* _SOURCE MATERIAL_:
┄┄┄┄┄┄
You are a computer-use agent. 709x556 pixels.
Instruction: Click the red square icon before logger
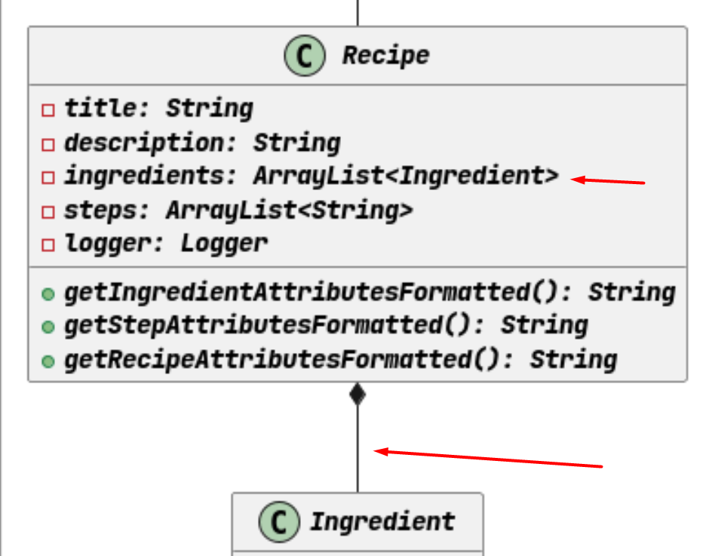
┄┄┄┄┄┄
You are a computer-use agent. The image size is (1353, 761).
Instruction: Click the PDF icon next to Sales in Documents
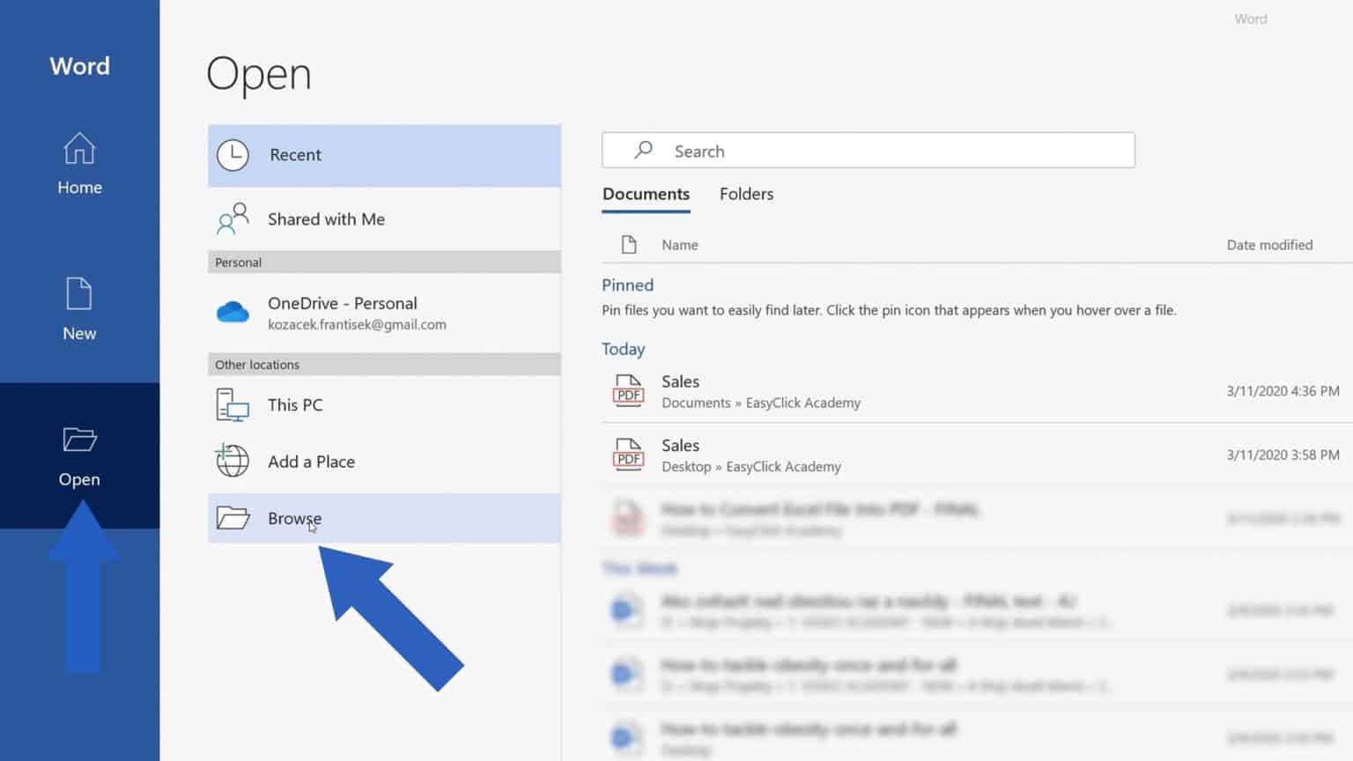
┄┄┄┄┄┄
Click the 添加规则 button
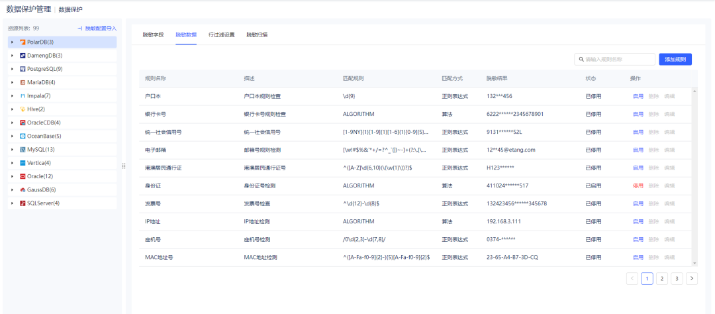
┄┄┄┄┄┄
* _PROMPT_: Pull out all lines from the listing that contain the string "computer".

* _RESPONSE BOX_:
You are a computer-use agent. 709x556 pixels.
You are a computer-use agent. The image size is (1353, 761).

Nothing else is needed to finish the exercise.